• [TASK REQUIREMENTS]:
Your job with the data below is to output exactly the lines from the one holding "Skin Fidelity reduced" down to the one holding "Fidelity Skin Version 1.3", both included, and no others.
ENTRIES PROVIDED Start Marker
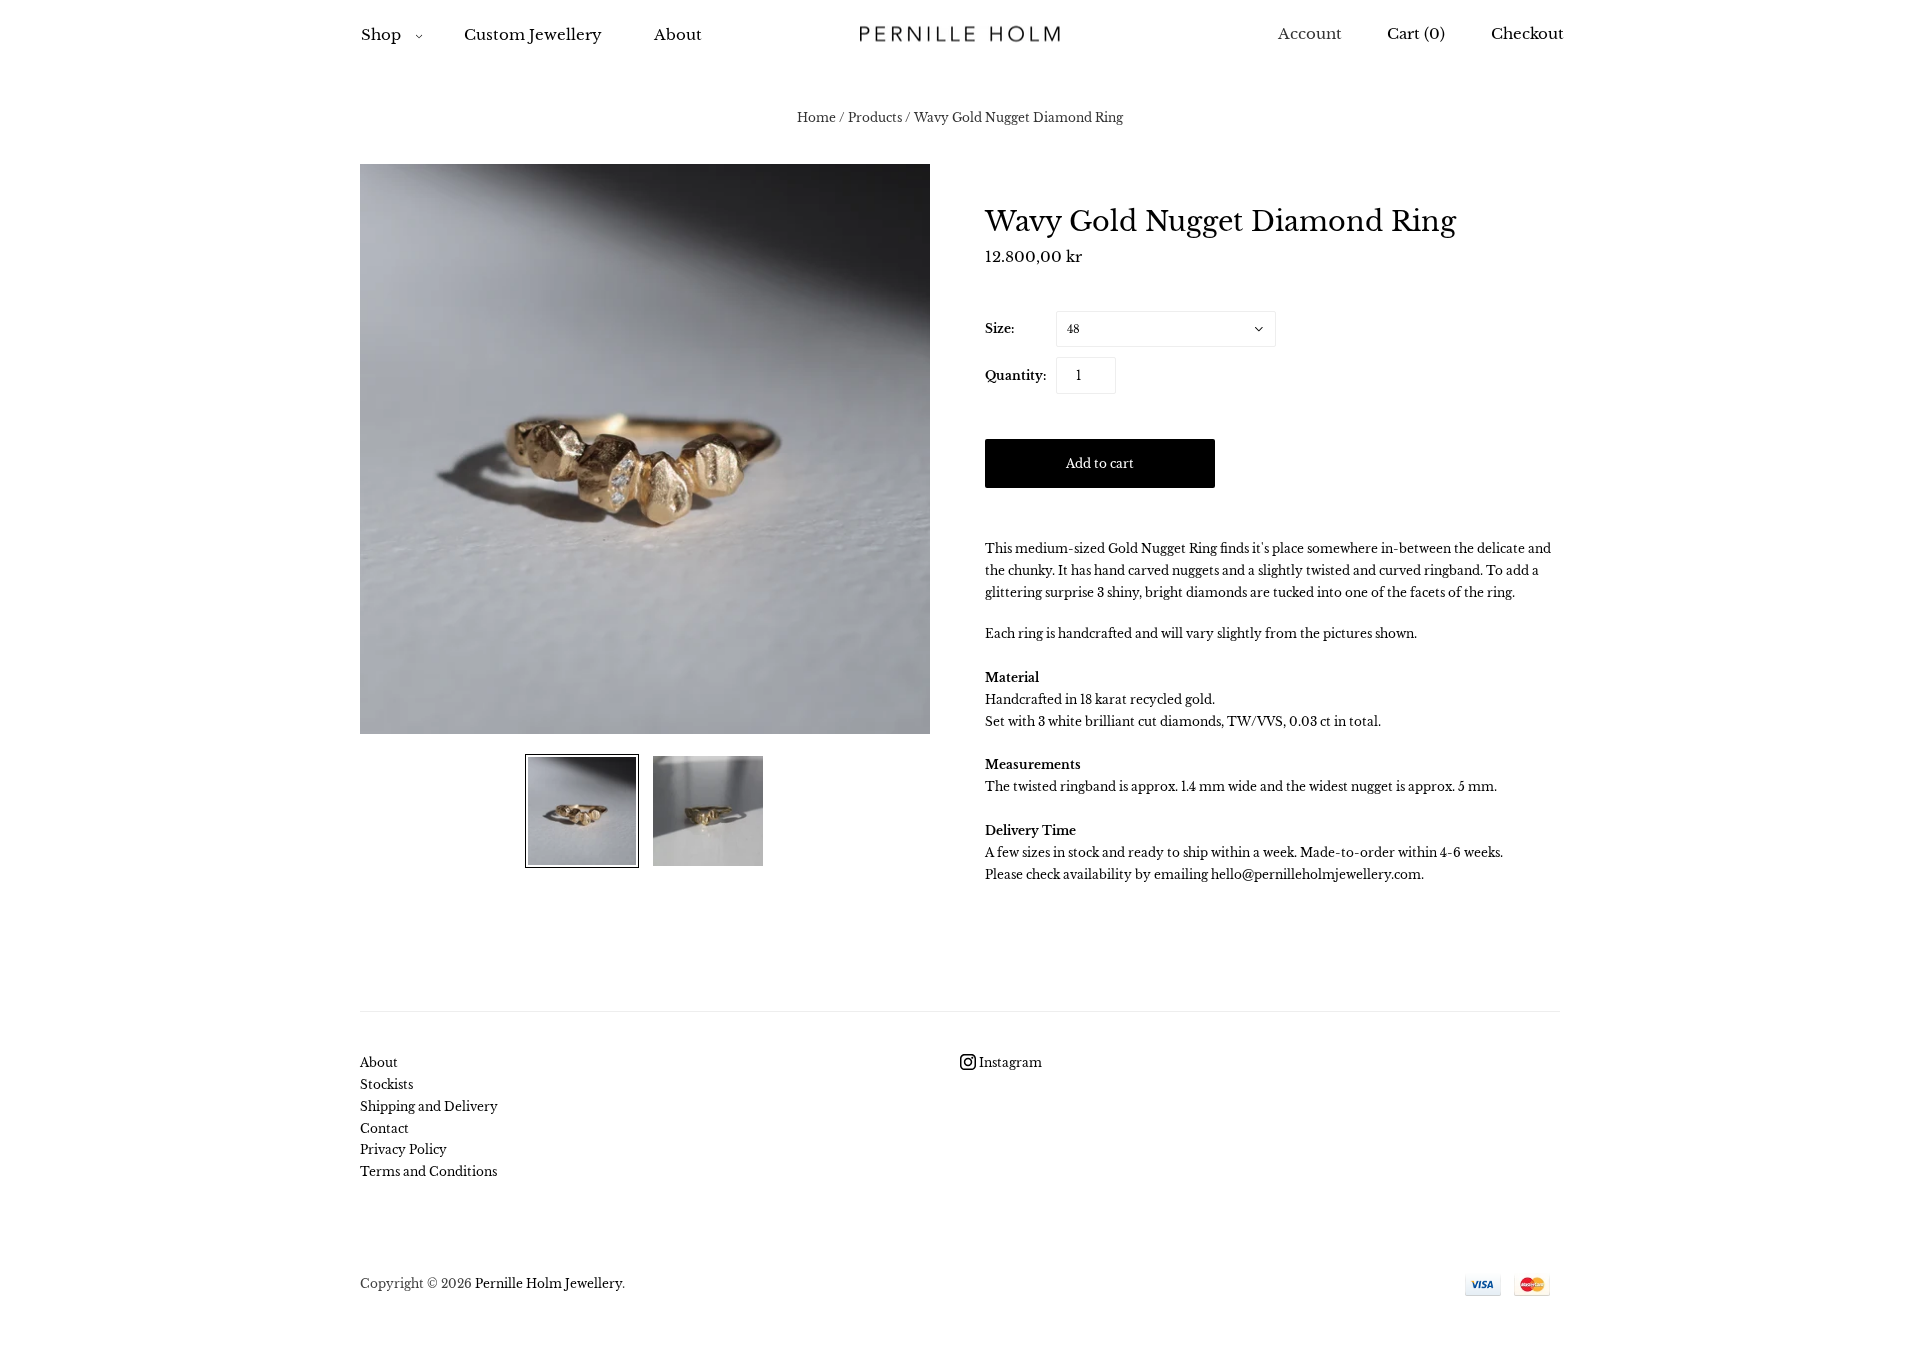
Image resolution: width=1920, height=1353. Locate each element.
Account (1310, 34)
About (678, 35)
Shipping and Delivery (429, 1106)
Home (816, 117)
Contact (384, 1128)
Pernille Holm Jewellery (548, 1283)
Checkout (1527, 34)
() (1416, 34)
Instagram (1009, 1062)
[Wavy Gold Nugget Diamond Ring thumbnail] (582, 811)
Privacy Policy (403, 1149)
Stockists (386, 1084)
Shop (381, 35)
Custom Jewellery (533, 35)
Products (875, 117)
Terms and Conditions (428, 1171)
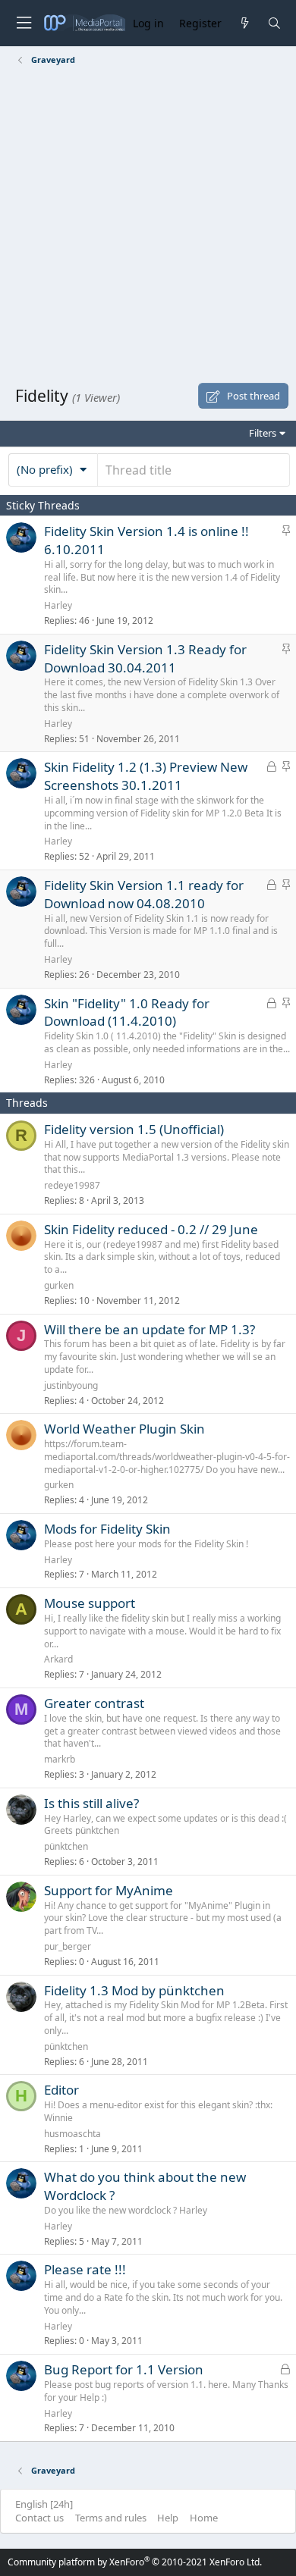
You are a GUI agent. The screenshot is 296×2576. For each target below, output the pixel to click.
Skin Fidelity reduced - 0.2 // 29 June (151, 1229)
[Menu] (23, 23)
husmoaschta (72, 2133)
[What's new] (244, 23)
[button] (53, 469)
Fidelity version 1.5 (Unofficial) (134, 1129)
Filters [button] (262, 433)
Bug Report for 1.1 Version (123, 2369)
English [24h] (44, 2504)
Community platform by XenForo (135, 2562)
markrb (59, 1759)
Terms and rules (110, 2517)
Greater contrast (94, 1703)
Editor (61, 2089)
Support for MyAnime (108, 1890)
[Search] (274, 23)
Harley (58, 605)
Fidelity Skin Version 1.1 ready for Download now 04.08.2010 (144, 894)
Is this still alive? (91, 1803)
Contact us (39, 2517)
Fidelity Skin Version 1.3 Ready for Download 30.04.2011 (145, 658)
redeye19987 (72, 1185)
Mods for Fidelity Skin (107, 1528)
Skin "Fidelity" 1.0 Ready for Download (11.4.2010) (126, 1012)
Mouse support (89, 1603)
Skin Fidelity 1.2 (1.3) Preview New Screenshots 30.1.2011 (145, 776)
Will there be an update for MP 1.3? (149, 1329)
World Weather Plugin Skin (124, 1428)
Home (204, 2517)
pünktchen (66, 1846)
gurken (59, 1285)
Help (167, 2517)
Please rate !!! (85, 2269)
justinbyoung (71, 1385)
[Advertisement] (148, 227)
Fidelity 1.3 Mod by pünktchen (134, 1990)
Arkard (58, 1659)
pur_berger (67, 1946)
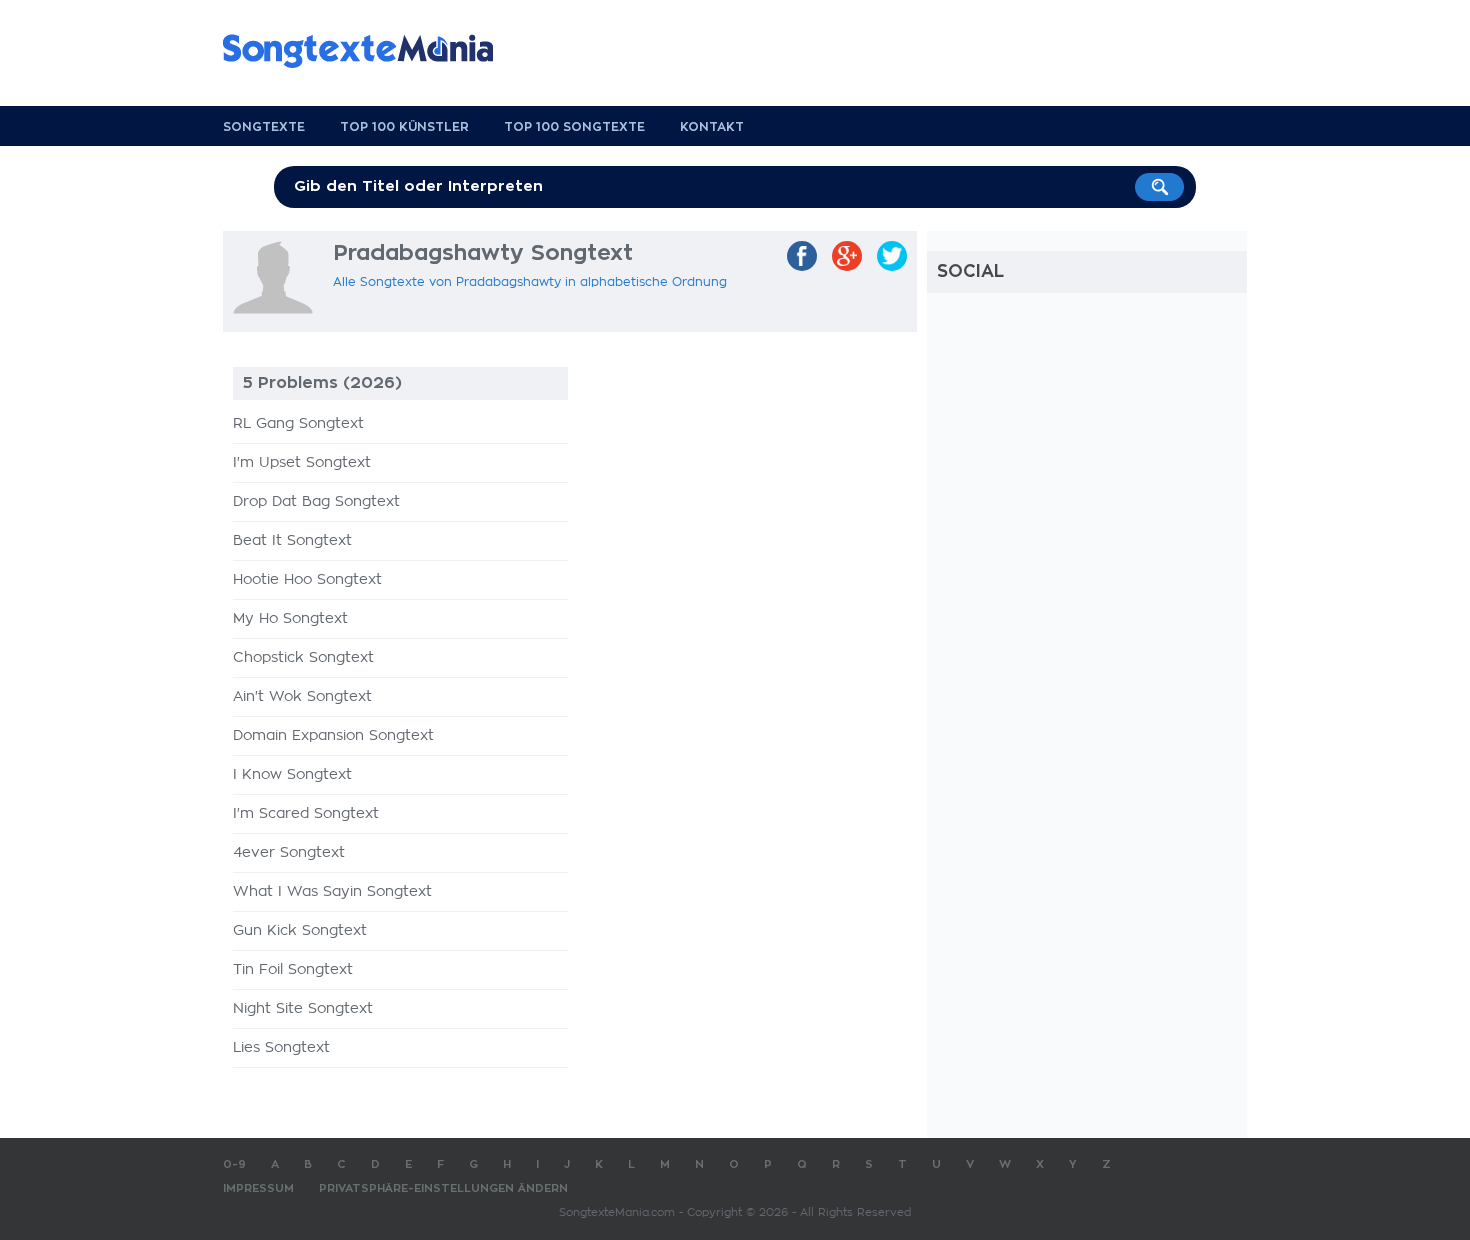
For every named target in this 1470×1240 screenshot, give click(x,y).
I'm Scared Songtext (306, 814)
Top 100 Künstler (404, 127)
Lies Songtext (281, 1048)
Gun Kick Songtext (300, 931)
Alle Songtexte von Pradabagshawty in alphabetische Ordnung (530, 282)
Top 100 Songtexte (574, 127)
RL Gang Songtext (298, 424)
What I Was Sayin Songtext (332, 892)
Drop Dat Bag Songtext (316, 502)
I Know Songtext (292, 775)
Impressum (258, 1188)
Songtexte (264, 127)
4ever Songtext (289, 853)
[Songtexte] (368, 51)
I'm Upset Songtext (302, 463)
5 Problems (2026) (322, 383)
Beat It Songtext (292, 541)
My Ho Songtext (290, 619)
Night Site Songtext (303, 1009)
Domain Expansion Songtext (333, 736)
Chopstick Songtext (303, 658)
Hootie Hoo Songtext (307, 580)
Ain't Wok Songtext (302, 697)
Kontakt (712, 127)
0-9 (234, 1164)
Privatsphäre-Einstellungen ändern (443, 1188)
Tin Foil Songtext (293, 970)
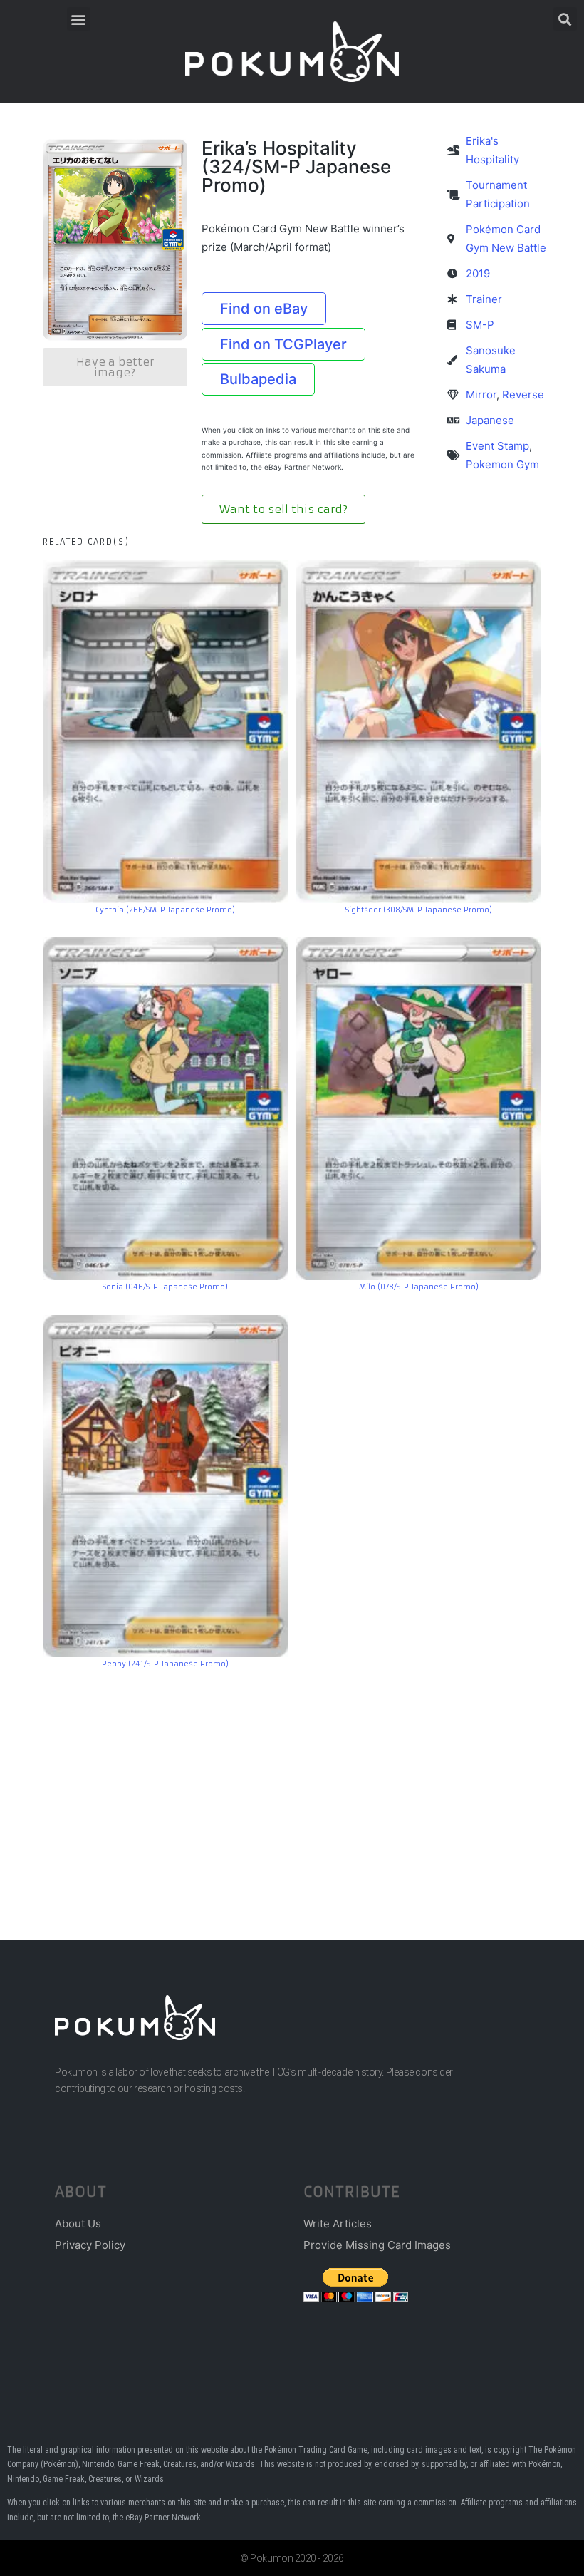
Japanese (490, 420)
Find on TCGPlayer (283, 344)
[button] (78, 19)
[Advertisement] (292, 1783)
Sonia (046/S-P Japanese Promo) (165, 1287)
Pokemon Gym (502, 464)
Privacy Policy (90, 2245)
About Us (78, 2223)
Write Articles (337, 2223)
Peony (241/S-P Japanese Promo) (165, 1664)
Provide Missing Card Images (377, 2245)
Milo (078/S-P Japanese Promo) (419, 1287)
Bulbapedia (258, 379)
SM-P (480, 324)
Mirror (481, 394)
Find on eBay (264, 308)
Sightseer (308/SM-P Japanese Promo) (418, 910)
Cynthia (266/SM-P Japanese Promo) (165, 910)
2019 (478, 273)
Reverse (523, 394)
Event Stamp (497, 446)
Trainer (484, 299)
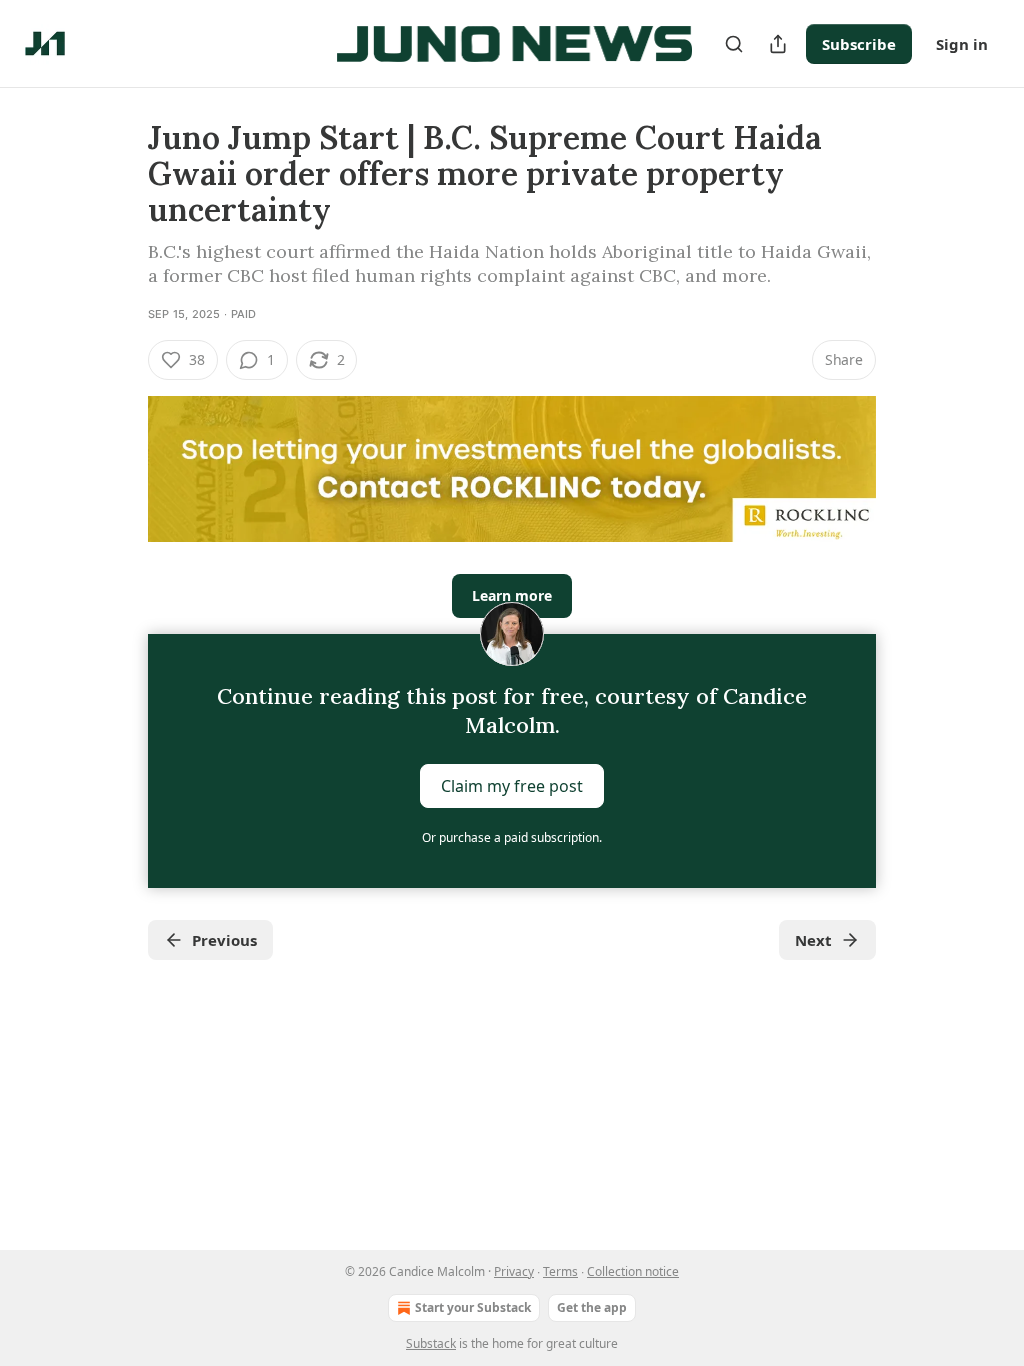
ENTRIES PROVIDED End Marker
• [TASK ANSWER]:
Skin Fidelity reduced - 0.2 // 29 June (151, 1229)
[Menu] (23, 23)
husmoaschta (72, 2133)
[What's new] (244, 23)
[button] (53, 469)
Fidelity version 1.5 (Unofficial) (134, 1129)
Filters [button] (262, 433)
Bug Report for 1.1 Version (123, 2369)
English [24h] (44, 2504)
Community platform by XenForo (135, 2562)
markrb (59, 1759)
Terms and rules (110, 2517)
Greater contrast (94, 1703)
Editor (61, 2089)
Support for MyAnime (108, 1890)
[Search] (274, 23)
Harley (58, 605)
Fidelity Skin Version 1.1 ready for Download now 04.08.2010 (144, 894)
Is this still alive? (91, 1803)
Contact us (39, 2517)
Fidelity Skin Version 1.3 Ready for Download 30.04.2011 (145, 658)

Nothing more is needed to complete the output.